La vittoria di Trump. Lei è stato in passato intervistatore ad Atreju di Steve Bannon, spin del tycoon Usa. L’hanno sorpresa le previsioni errate di testa a testa dei media italiani, tutti più o meno pro Kamala?

«C’è una sequela di errori di valutazione da parte dei media italiani nei confronti delle elezioni americane. Ricordo che, quando ero al Foglio, fummo i primi, se non gli unici ad annunciare la vittoria di Bush contro Kerry nel 2004, a dispetto di ciò che si leggeva ovunque. In queste elezioni non è stato tanto Trump a vincere, quanto la sinistra che vive in una realtà parallela. Negli Stati Uniti la frattura tra popolo ed élite non si è ricomposta. Anche lì una sinistra strabica non si è accorta del ritorno di Trump, pensava che con la cultura woke, che ha caratterizzato l'egemonia nelle università statunitensi, avrebbe potuto amministrare un consenso che poi nell'America, che abbiamo definito profonda tante volte, stava da tutt'altra parte».
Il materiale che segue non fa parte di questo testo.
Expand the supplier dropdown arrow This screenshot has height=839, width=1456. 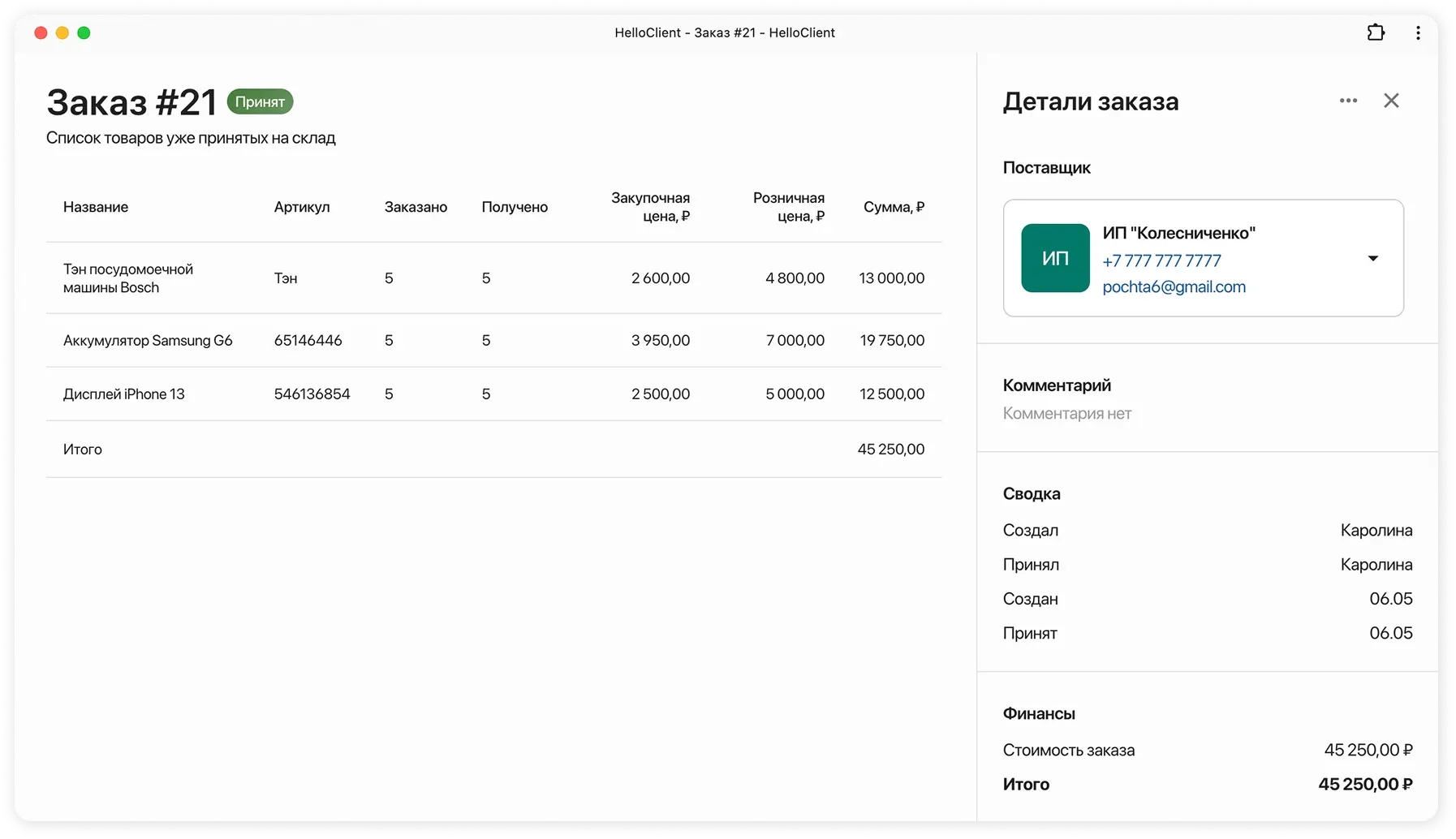(x=1372, y=258)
Il ritorno di «The Donald» segnerà una nuova stagione populista?

«In realtà il populismo non se n’è mai andato del tutto. Si manifesta a ondate che rifluiscono e poi ritornano come il sintomo di un problema irrisolto che è la frattura tra élite e popolo. Ora è evidente che il populismo non può essere la soluzione perché esso si presenta come protesta, denuncia e non come proposta e alternativa. Tuttavia, finché le classi dirigenti non comprenderanno che la politica deve ritrovare la sua profonda vocazione sociale e popolare - riannodando i fili della partecipazione, chiudendo la stagione dell’elitarismo tecnocratico - il populismo continuerà ad essere l’ospite inquietante dell’occidente e continuerà a bussare alla porta per chiedere udienza».

Tornando alla Puglia, procedono spediti gli scavi archeologici nel santuario di Athena di Castro, con la supervisione del professor Francesco D’Andria. L’emergere dei reperti ha sempre una lettura fatale. Athena che messaggio incarna per l’Europa claudicante?

«Tra i progetti per il nuovo anno c’è un rafforzamento importante per le campagne di scavo a Castro, a Bolsena e in alcune località del nord Italia. Il messaggio di Athena è tanto semplice quanto potente: quello dell’intelligenza armata di virtù».